Separate But Connected - Endocrine Diseases EMS, PPID, and Laminitis

Equine metabolic syndrome (EMS), pituitary pars intermedia dysfunction (PPID) and laminitis are associated with disruptions in the equine endocrine system. They are discrete conditions, but can occur at the same time in an individual animal. Treatment for all three involves diet and exercise management.

Equine Metabolic Syndrome

neck of horse with EMS showing fat deposits
Increased fat deposition on the neck of a horse with EMS.

Equine metabolic syndrome is associated with inappropriate blood insulin levels(insulin dysregulation), increased fat deposition, and a reduced ability to lose weight. When affected horses consume meals high in specific carbohydrates, their bodies produce higher than normal levels of insulin and are slow to return to baseline values.

This disorder often affects horses bred to survive in harsh climates, including ponies, Arabians and mustangs. These breeds utilize glucose very efficiently to ensure adequate energy reserves when food is scarce. When these “thrifty” horses have access to an abundance of carbohydrates and do not get as much exercise as they would in their ancestral habitats, they consume too many calories. One of the most serious consequences of EMS is laminitis.

Treatment for EMS is with dietary management in the form of non-structural carbohydrate restriction, calorie restriction, and a reduction or elimination of pasture access. It may also include increased exercise depending on physical condition and soundness.

Many horses respond well to management through diet and exercise. Horses that are “easy-keepers”or have persistently high insulin levels may require medical treatments. Although treatment can reduce clinical signs, there is no “cure” for EMS. Long-term care requires diligence along with support and guidance from a veterinarian.

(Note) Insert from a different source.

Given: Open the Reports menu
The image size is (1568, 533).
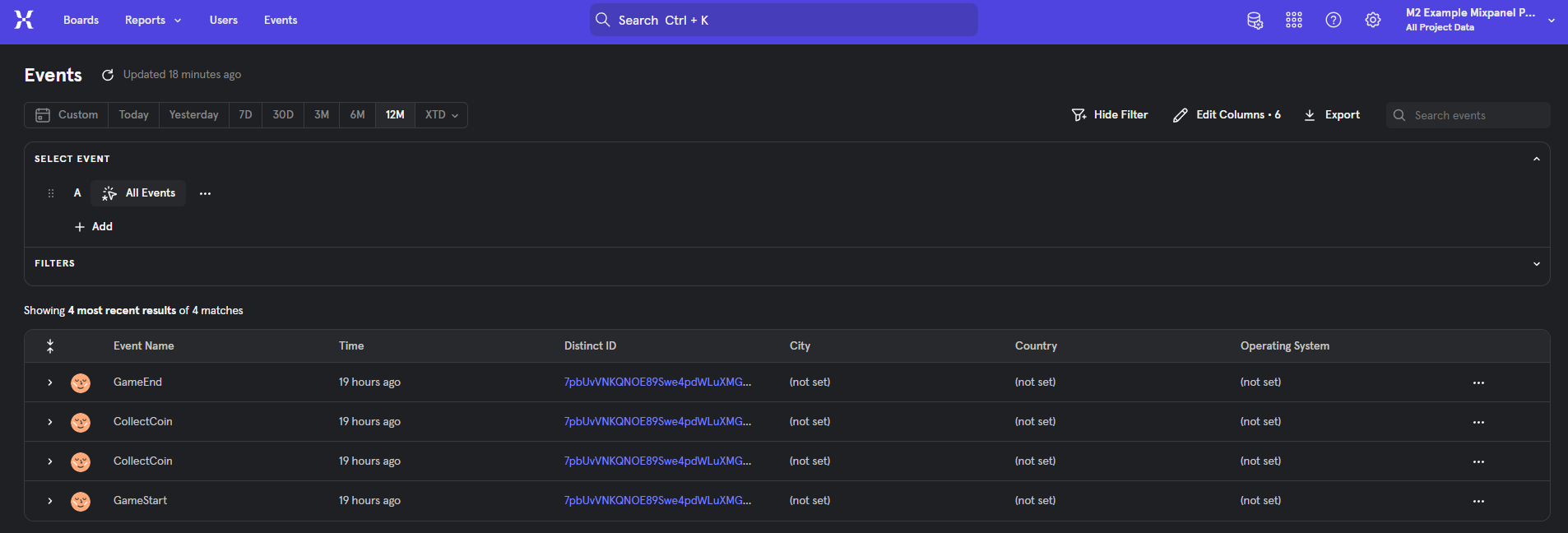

Pituitary Pars Intermedia Dysfunction (PPID)

Pituitary pars intermedia dysfunction, also known as Cushing’s Disease, causes progressive degeneration of neurons in the brain as horses age, resulting in production of high levels of hormones such as adrenocorticotrophic hormone (ACTH) and cortisol. Clinical signs include a long, curly hair coat, delayed shedding, loss of muscle, and laminitis. Horses with PPID can be susceptible to infections and abscesses, have decreased wound healing, and have higher parasite burdens.

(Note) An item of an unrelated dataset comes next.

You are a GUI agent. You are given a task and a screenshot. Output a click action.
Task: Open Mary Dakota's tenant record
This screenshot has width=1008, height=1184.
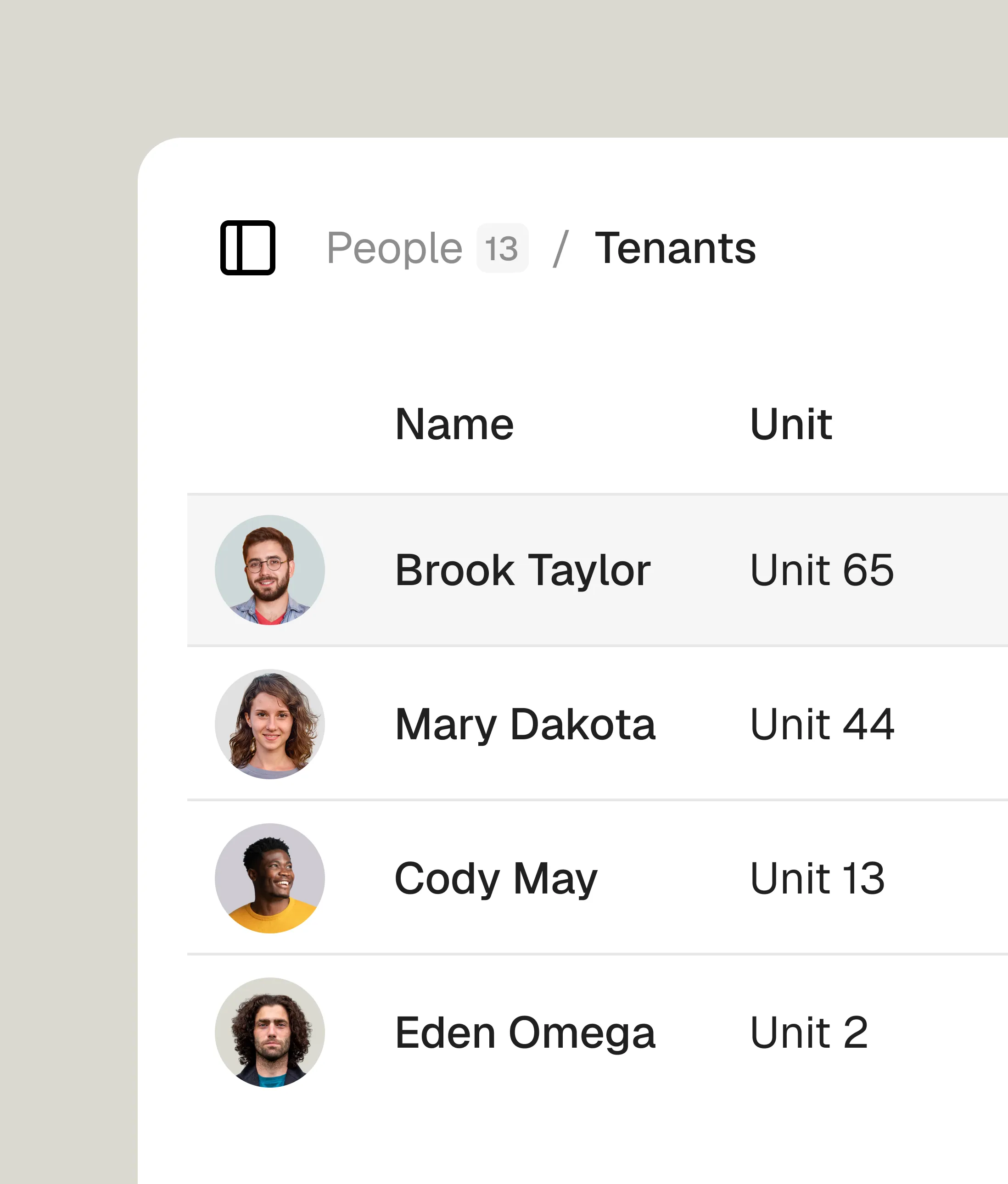[x=525, y=723]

Figure showing the normal hormone production pathway and the changes i the pathway in horses with PPID
Left: The normal hormone production pathway. Right: Reduced or absent dopamine production affects the production of other hormones in horses affected with PPID.

To date, aging is the only significant risk factor for PPID and cases typically occur in horses older than 15 years of age. Approximately 30% of horses with PPID also show signs of insulin dysregulation, the hallmark of EMS. Knowledge of insulin status is important for assessing laminitis risk and informing dietary management.

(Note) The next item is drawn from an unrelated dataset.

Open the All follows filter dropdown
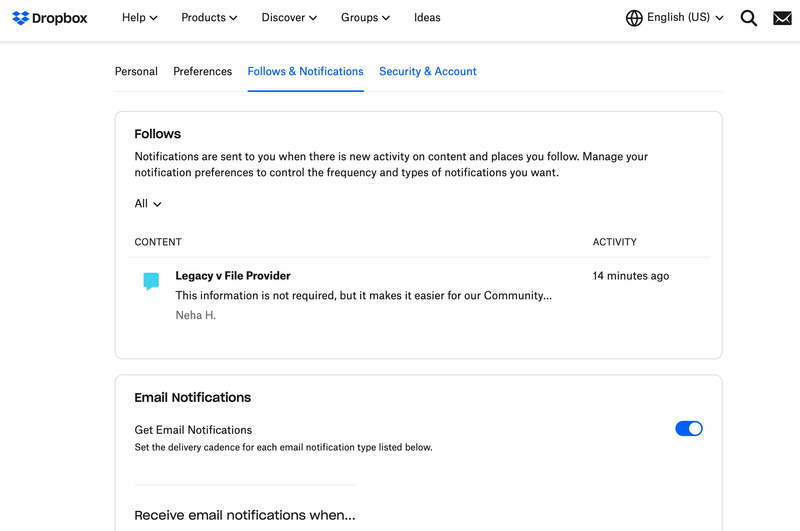Screen dimensions: 800x531 click(x=148, y=204)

There is no cure for PPID. Treatment is intended to reduce clinical signs and must be continued for the life of the animal. The only medication licensed for the treatment of PPID in horses is pergolide mesylate (Prascend®). Some horses respond to a low level of medication, while others need a much higher level. Earlier diagnosis may result in a better quality of life, particularly if negative consequences like infections and laminitis can be avoided.

Management also involves a veterinarian-approved diet and exercise program. Horses with PPID should receive good preventative veterinary care to ensure they are healthy due to a decrease in their immune responses. This includes a regular deworming and vaccination protocol, routine dental examination, and periodic blood work.

horse with curly hair coat characteristic of PPID
Long, curly hair coat characteristic of PPID.

Laminitis

Laminitis is damage and inflammation of the tissue between the hoof and the underlying coffin bone (distal phalanx, P3). This tissue, the laminae (also called lamellae), is actually folded layers of tissue, contacting the surface of the bone on one side and the inside of the hoof wall on the other, connecting the two. Depending on how severely these attachments are weakened, the outcome can range from mild foot soreness to separation of the coffin bone and hoof (founder). The front hooves, which bear the majority of the horse’s weight, are most commonly affected, but it can also occur in the hind hooves.

X-ray showing displacement of the coffin bone in the hoof of a horse with laminitis.
X-ray of the hoof of a horse with laminitis showing displacement of the coffin bone.

Laminitis can be the outcome of excessive grain intake, access to pasture high in sugars, compensatory weight bearing due to injury of the opposite limb (supporting-limb laminitis), ingestion of toxic plants, and excessive work on hard surfaces (road founder). Laminitis often occurs due to diseases such as EMS or PPID (endocrinopathic laminitis), sepsis or systemic inflammatory response syndrome (sepsis-related laminitis).

Laminitis is irreversible and once clinical signs are observed, the damage is already underway. At this point, it is important to minimize further progression. Treatment largely involves pain management and supportive care. Successful management is dependent upon good relationships between owners, veterinarians, and farriers. Early identification is ideal for recovery. Call your veterinarian immediately if you suspect that your horse is developing laminitis.